Already present during his first administration, these currents, like the antisemitism in the early days of Hitler’s reign, have been codified in rapid fashion. Trump has issued a barrage of executive orders that have included unconstitutional measures like banning birthright citizenship, supported Elon Musk and DOGE’s mass firings or layoffs of government workers, and advanced blatantly imperialist aspirations in everywhere from Gaza to Greenland to
Panama. In many cases he has drawn on the personnel, specific planks and general approach toward government articulated in Project 2025-the 900-page tome coordinated by the Heritage Foundation that he disavowed during the campaign.
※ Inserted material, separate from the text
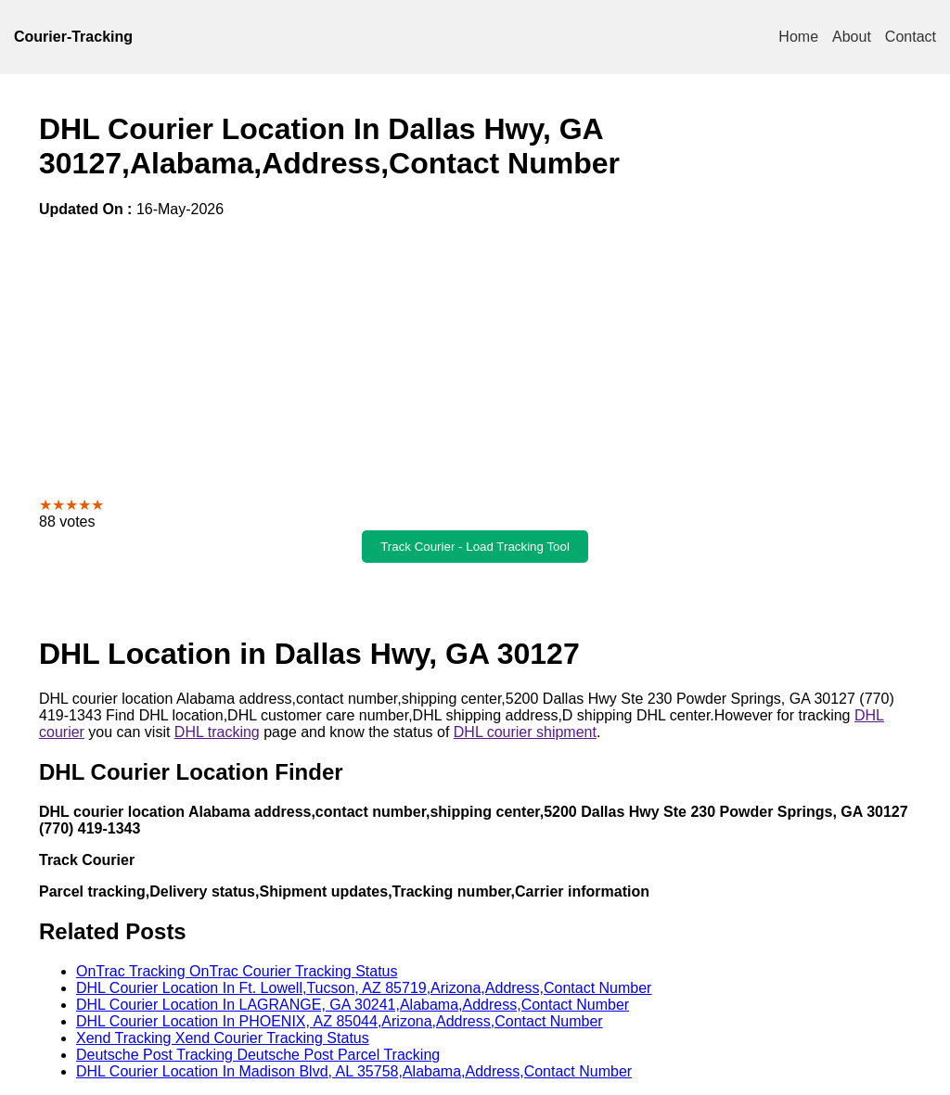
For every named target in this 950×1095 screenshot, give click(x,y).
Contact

But in a critical difference from his first term, Trump has no meaningful restraints this time. Operating with a razor-thin majority, House of Representatives Speaker Mike Johnson appears to have conceded the constitutionally-enshrined power of the purse to the executive branch. The Democrats have continued to struggle to formulate a coherent message beyond being unnerved by their powerless status. The Senate has confirmed all of Trump’s cabinet appointees thus far, including the spectacularly unqualified Pete Hegseth, Tulsi Gabbard and Robert F. Kennedy, Jr. Corporate media owners like Jeff Bezos and the bosses at ABC, apparently eager to curry favor with Trump, have engaged in a craven capitulation by killing editorials, spiking cartoons and settling a defamation lawsuit for $15 million. For his part, Meta’s
Mark Zuckerberg parroted Trump’s language about censorship and political bias in announcing the platform’s decision to eliminate fact checking.
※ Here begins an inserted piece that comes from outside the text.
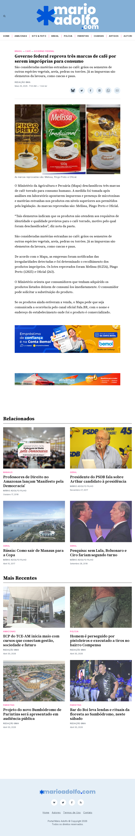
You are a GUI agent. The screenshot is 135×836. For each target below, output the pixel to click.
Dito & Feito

Federal courts have put a check on some of Trump’s actions, but the Supreme Court gave him an astounding level of immunity during last year’s Trump v. United States decision. Aided by Musk, Trump seems to be advancing a strategy of making change on the ground, seeing how he fares in the courts, and, like the elections, defying them if he doesn’t get the result that he likes. Vice President J.D. Vance has already advanced the idea that judges don’t get to control the executive branch’s power, while border czar Tom Homan declared, “I don’t care what the judges think” as he defended the administration’s decision to defy a court order barring the deportation of alleged Venezuelan gang members.
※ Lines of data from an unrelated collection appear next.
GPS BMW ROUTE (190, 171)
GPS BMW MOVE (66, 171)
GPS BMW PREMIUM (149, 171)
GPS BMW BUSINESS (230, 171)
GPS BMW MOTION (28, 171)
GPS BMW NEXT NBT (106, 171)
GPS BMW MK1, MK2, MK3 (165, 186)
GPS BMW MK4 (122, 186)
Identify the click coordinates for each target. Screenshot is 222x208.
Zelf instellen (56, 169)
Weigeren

Perhaps most troubling of all, though, for the future prospects of our democracy, is the reaction of the public. Thus far they have been met with strong approval from supporters and a more subdued response from opponents than during the first Trump administration.

On one level, the muted protest response is understandable. The first Trump term engendered a stomach-churning, teeth-gnashing feeling, a sense of unpredictability that the bottom has not
arrived and may never get here. The second term has brought for many a sense of
bewilderment at the measures’ speed and scope layered with dismay at the Republicans’ control of both houses of Congress until next year’s elections. And the caving to Trump’s demands by leading organizations and institutions have heightened some people’s sense of
visceral fear and powerlessness.

The magnitude of the task ahead is daunting, but the stakes could not be higher. I understand the desire to avoid reading the latest distressing development. I get the weariness and the despair, and we must not give into it. Rather we must gird ourselves to ask ourselves if the price is too high to stop the movement of our country not into the genocide of the Nazi era, but into what scholars Steven Levitsky and Lucan Way have called competitive authoritarianism. This is a hollowed out form of government in which the coexistence of meaningful democratic institutions and serious incumbent abuse yields electoral competition that is real but unfair. That unhappy destination is not inevitable, but will not be avoided without sustained and strategic action on a large scale by those of us who see the need for a different way.

The Trump Administration marked two months on Thursday. Heeding the words of my aging uncle from a generation ago, I am proceeding with a deeper knowledge of the stakes for our country and the fervent hope that I will find within myself the fortitude to do what I believe is right.

Jeff Kelly Lowenstein is founder and executive director of the Center for Collaborative Investigative Journalism (CCIJ) and an associate professor of journalism at Grand Valley State University.